そして、マネジメントとは、怠け者対策 と。
このような仕組みは備えれば、ほぼ狙い通りの機能を自動的に発揮します。
 
このスーパーマーケットでは、その後も、スタッフの入れ替わりが起こるものの、その仕組みは変わらず、「トイレをきれいに保つために、スタッフを2時間に一度作業に当たらせる」という、その役目を全うします。
そして、次に新しい店舗が出来るときには、標準の店舗の管理の形として、そのまま導入をされ、初日から機能を十分に発揮します。
これこそ、仕組みであり、この会社の財産なのです。
そして、
この新規店舗で採用されたスタッフにとっては、その形が当たり前であり、まったく抵抗感なく運用がされていきます。
新規店舗出店が進むほど、より効率的に店舗がいい状態、すなわち、顧客に喜んでいただける形で運営をされるのです。
 
逆に、古いスタッフにとっては、仕事のやり方を変えることを求められます。
一つの新しい仕組みでさえも、
新しいスタッフにとっては、当たり前のもの
古いスタッフにとっては、面倒なもの
となります。
 
これが、変革のスピードに大きな影響を与えます。
 
一つの同じ仕組みでも、新たな人には受け入れられる、でも、古い人には受け入れ難い。
どうしても古いスタッフばかりいる組織やチームでは、変化が遅れがちになります。
どんなに便利な仕組みでも、そう簡単には人は変われないのです。
 
その変われない人にどれだけ付き合っていくか、とことん付き合っていけば時間がかかります。
新しい仕組みの導入を説明し、すぐに変われる人ばかりであれば問題ないのですが、そんな人ばかりではありません。
何度も協力を依頼するものの、いつかは、答えを出す必要があります。
 
そのためは、変われない人は、切る、という仕組みが必要になります。
 
一つの仕組みの導入について、説明を受けて変われる人もいます、すぐに変われる、それこそ「人材」です。
逆に、理屈では解っていても、変われない人がいます。
また、能力的にも変われない人がいます、そんなひとを「人罪」というのでしょう。
 
そんな人には、やはり「お前は危ないぞ」と警告を送ることが必要になります。「給与下がるよ」「この職場では必要なくなるよ」と。
それを面と向かって言えば、今の世の中、労働問題に発展します。
 
だから、それを評価制度や上司との面談などで伝えることになります。

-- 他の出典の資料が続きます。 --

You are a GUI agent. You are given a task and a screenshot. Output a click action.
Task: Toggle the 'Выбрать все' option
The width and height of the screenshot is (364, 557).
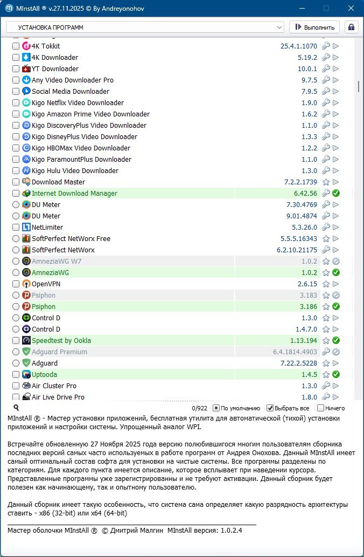point(270,408)
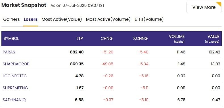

人は、自分の悪い評価を直接言われることでさえも、傷つきます。そして、給与が下がるということは、生活の安定を脅かされることになります。精神や肉体という人間的なダメージを受けます。
評価制度とはすごく論理的なようで、実は、脅しに近い面も持った手段なのです。
 
これにより変わることを強要するのです。
このような目的が人事制度にはあります。
変われない人を切る仕組みです。 
 
それでも、組織のなかには、必ず変われない人がいます、それが、組織には、『ある程度人の入れ替わりは必要』と言われる所以です。
 
会社は、スピードを持って変化していくことが重要です。
でなければ生き残れません。 
ひとつの新たな仕組みの取り入れを決めたら、明日から全社で一斉に実行されるのが理想です。
「トイレ掃除の管理の仕方を決める」 この一つの店舗の効率的な仕組みを、全店舗に展開する、号令を出せば、すぐにされる。

号令を出しても、なかなかされない。
 
変革のスピードの正体は、「全員が決めたことをすぐに実行する」
または「スタッフの入れ替わりがスムーズにされる」状態をいいます。
 
現実には、全員が変われるものではありません。
そうなると、
組織の強さ(仕組みの完成度) = 人が入れ替わっても問題が起きない仕組み と言えます。
 
組織という視点で見た時に、理想としては、どんどんスタッフが入れ替わり、新しい仕組みが問題なく実行され優秀な人材のみが定着する、
それで、顧客を満足させて収益が上がる、ことです。
 
変革のスピードを支えるのが、人事制度・・・首切りの仕組みです
 
首切りの機能を持たない人事制度や
その人材に厳しいことを伝えない人事評価など、
組織的に見た時、まったく機能していないと同じです。